Return the material unaltered, line by line.

^^^^

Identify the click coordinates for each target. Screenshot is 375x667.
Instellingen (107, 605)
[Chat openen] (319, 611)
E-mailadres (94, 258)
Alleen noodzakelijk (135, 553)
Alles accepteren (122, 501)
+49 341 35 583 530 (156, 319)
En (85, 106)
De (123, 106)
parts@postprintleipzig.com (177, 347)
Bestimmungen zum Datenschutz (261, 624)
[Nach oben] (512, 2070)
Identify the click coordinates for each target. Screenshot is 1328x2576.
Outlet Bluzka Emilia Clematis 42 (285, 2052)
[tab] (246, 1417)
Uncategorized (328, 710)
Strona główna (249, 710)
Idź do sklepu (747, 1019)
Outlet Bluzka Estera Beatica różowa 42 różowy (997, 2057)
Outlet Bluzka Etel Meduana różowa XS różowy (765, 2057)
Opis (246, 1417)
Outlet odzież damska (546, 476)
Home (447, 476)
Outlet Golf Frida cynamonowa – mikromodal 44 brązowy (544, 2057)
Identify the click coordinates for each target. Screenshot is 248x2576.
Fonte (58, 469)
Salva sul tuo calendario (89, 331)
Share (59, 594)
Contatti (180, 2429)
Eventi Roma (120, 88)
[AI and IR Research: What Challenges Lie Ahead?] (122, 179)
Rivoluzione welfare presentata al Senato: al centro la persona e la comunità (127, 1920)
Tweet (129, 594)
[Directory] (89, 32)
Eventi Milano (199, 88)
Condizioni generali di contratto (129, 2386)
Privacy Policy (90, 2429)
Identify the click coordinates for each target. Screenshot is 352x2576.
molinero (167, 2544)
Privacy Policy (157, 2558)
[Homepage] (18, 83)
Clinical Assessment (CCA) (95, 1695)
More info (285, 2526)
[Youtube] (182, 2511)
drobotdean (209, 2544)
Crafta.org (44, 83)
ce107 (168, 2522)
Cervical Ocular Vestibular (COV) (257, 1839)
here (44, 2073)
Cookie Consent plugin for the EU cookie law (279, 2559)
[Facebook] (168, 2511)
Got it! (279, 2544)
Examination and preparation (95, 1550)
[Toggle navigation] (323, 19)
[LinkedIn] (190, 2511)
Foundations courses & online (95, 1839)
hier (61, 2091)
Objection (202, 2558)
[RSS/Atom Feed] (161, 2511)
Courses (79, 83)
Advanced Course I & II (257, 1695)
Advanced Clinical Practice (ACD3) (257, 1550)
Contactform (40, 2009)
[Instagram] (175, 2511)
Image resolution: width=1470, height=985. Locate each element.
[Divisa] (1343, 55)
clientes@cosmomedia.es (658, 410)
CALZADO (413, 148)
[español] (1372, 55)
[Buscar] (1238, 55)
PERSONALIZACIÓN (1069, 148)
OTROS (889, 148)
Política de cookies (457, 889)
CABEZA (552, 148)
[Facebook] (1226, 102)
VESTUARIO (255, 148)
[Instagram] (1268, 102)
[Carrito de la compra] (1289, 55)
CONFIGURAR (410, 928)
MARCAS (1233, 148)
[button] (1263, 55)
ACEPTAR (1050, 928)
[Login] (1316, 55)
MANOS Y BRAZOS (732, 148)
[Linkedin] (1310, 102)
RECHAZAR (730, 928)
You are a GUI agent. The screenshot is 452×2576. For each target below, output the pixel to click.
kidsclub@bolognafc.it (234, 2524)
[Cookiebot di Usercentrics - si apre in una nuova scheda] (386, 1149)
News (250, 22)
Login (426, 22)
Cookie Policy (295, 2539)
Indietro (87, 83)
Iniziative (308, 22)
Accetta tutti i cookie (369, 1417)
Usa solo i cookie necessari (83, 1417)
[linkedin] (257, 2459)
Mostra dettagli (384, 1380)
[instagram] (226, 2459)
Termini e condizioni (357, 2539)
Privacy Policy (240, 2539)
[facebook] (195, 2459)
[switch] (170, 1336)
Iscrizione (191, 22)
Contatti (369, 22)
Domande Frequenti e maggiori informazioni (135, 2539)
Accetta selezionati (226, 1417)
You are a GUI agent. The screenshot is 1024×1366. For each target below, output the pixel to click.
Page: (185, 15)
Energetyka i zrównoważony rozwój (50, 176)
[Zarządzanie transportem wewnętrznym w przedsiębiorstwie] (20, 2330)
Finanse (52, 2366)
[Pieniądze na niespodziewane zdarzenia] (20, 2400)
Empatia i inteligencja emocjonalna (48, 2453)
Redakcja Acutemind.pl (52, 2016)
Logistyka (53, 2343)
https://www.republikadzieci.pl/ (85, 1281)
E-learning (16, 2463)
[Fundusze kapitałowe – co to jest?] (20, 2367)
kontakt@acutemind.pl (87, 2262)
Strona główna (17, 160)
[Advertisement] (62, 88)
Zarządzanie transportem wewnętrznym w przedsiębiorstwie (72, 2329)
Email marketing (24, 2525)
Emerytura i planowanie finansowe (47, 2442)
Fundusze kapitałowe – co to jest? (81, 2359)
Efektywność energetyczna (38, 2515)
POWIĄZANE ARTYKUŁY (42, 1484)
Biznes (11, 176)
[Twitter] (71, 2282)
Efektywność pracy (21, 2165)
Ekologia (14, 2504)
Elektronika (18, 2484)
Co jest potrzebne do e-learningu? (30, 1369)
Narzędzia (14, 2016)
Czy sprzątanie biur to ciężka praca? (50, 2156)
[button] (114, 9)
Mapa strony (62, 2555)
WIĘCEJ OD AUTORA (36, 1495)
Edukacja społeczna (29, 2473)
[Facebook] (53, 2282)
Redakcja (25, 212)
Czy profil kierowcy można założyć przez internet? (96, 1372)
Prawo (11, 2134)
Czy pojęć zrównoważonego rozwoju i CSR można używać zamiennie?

^^^^

*Response for this exercise*:
Identify the click coordinates for each target. Screenshot is 375x667.
Instellingen (107, 605)
[Chat openen] (319, 611)
E-mailadres (94, 258)
Alleen noodzakelijk (135, 553)
Alles accepteren (122, 501)
+49 341 35 583 530 (156, 319)
En (85, 106)
De (123, 106)
parts@postprintleipzig.com (177, 347)
Bestimmungen zum Datenschutz (261, 624)
[Nach oben] (512, 2070)
Identify the click coordinates for each target. Screenshot is 1328x2576.
Outlet Bluzka Emilia Clematis 42 (285, 2052)
[tab] (246, 1417)
Uncategorized (328, 710)
Strona główna (249, 710)
Idź do sklepu (747, 1019)
Outlet Bluzka Estera Beatica różowa 42 różowy (997, 2057)
Outlet Bluzka Etel Meduana różowa XS różowy (765, 2057)
Opis (246, 1417)
Outlet odzież damska (546, 476)
Home (447, 476)
Outlet Golf Frida cynamonowa – mikromodal 44 brązowy (544, 2057)
Identify the click coordinates for each target. Screenshot is 248x2576.
Fonte (58, 469)
Salva sul tuo calendario (89, 331)
Share (59, 594)
Contatti (180, 2429)
Eventi Roma (120, 88)
[AI and IR Research: What Challenges Lie Ahead?] (122, 179)
Rivoluzione welfare presentata al Senato: al centro la persona e la comunità (127, 1920)
Tweet (129, 594)
[Directory] (89, 32)
Eventi Milano (199, 88)
Condizioni generali di contratto (129, 2386)
Privacy Policy (90, 2429)
Identify the click coordinates for each target. Screenshot is 352x2576.
molinero (167, 2544)
Privacy Policy (157, 2558)
[Homepage] (18, 83)
Clinical Assessment (CCA) (95, 1695)
More info (285, 2526)
[Youtube] (182, 2511)
drobotdean (209, 2544)
Crafta.org (44, 83)
ce107 (168, 2522)
Cervical Ocular Vestibular (COV) (257, 1839)
here (44, 2073)
Cookie Consent plugin for the EU cookie law (279, 2559)
[Facebook] (168, 2511)
Got it! (279, 2544)
Examination and preparation (95, 1550)
[Toggle navigation] (323, 19)
[LinkedIn] (190, 2511)
Foundations courses & online (95, 1839)
hier (61, 2091)
Objection (202, 2558)
[RSS/Atom Feed] (161, 2511)
Courses (79, 83)
Advanced Course I & II (257, 1695)
Advanced Clinical Practice (ACD3) (257, 1550)
Contactform (40, 2009)
[Instagram] (175, 2511)
Image resolution: width=1470, height=985. Locate each element.
[Divisa] (1343, 55)
clientes@cosmomedia.es (658, 410)
CALZADO (413, 148)
[español] (1372, 55)
[Buscar] (1238, 55)
PERSONALIZACIÓN (1069, 148)
OTROS (889, 148)
Política de cookies (457, 889)
CABEZA (552, 148)
[Facebook] (1226, 102)
VESTUARIO (255, 148)
[Instagram] (1268, 102)
[Carrito de la compra] (1289, 55)
CONFIGURAR (410, 928)
MARCAS (1233, 148)
[button] (1263, 55)
ACEPTAR (1050, 928)
[Login] (1316, 55)
MANOS Y BRAZOS (732, 148)
[Linkedin] (1310, 102)
RECHAZAR (730, 928)
You are a GUI agent. The screenshot is 452×2576. For each target below, output the pixel to click.
kidsclub@bolognafc.it (234, 2524)
[Cookiebot di Usercentrics - si apre in una nuova scheda] (386, 1149)
News (250, 22)
Login (426, 22)
Cookie Policy (295, 2539)
Indietro (87, 83)
Iniziative (308, 22)
Accetta tutti i cookie (369, 1417)
Usa solo i cookie necessari (83, 1417)
[linkedin] (257, 2459)
Mostra dettagli (384, 1380)
[instagram] (226, 2459)
Termini e condizioni (357, 2539)
Privacy Policy (240, 2539)
[facebook] (195, 2459)
[switch] (170, 1336)
Iscrizione (191, 22)
Contatti (369, 22)
Domande Frequenti e maggiori informazioni (135, 2539)
Accetta selezionati (226, 1417)
You are a GUI agent. The screenshot is 1024×1366. For each target below, output the pixel to click.
Page: (185, 15)
Energetyka i zrównoważony rozwój (50, 176)
[Zarządzanie transportem wewnętrznym w przedsiębiorstwie] (20, 2330)
Finanse (52, 2366)
[Pieniądze na niespodziewane zdarzenia] (20, 2400)
Empatia i inteligencja emocjonalna (48, 2453)
Redakcja Acutemind.pl (52, 2016)
Logistyka (53, 2343)
https://www.republikadzieci.pl/ (85, 1281)
E-learning (16, 2463)
[Fundusze kapitałowe – co to jest?] (20, 2367)
kontakt@acutemind.pl (87, 2262)
Strona główna (17, 160)
[Advertisement] (62, 88)
Zarządzanie transportem wewnętrznym w przedsiębiorstwie (72, 2329)
Email marketing (24, 2525)
Emerytura i planowanie finansowe (47, 2442)
Fundusze kapitałowe – co to jest? (81, 2359)
Efektywność energetyczna (38, 2515)
POWIĄZANE ARTYKUŁY (42, 1484)
Biznes (11, 176)
[Twitter] (71, 2282)
Efektywność pracy (21, 2165)
Ekologia (14, 2504)
Elektronika (18, 2484)
Co jest potrzebne do e-learningu? (30, 1369)
Narzędzia (14, 2016)
Czy sprzątanie biur to ciężka praca? (50, 2156)
[button] (114, 9)
Mapa strony (62, 2555)
WIĘCEJ OD AUTORA (36, 1495)
Edukacja społeczna (29, 2473)
[Facebook] (53, 2282)
Redakcja (25, 212)
Czy profil kierowcy można założyć przez internet? (96, 1372)
Prawo (11, 2134)
Czy pojęć zrównoważonego rozwoju i CSR można używać zamiennie?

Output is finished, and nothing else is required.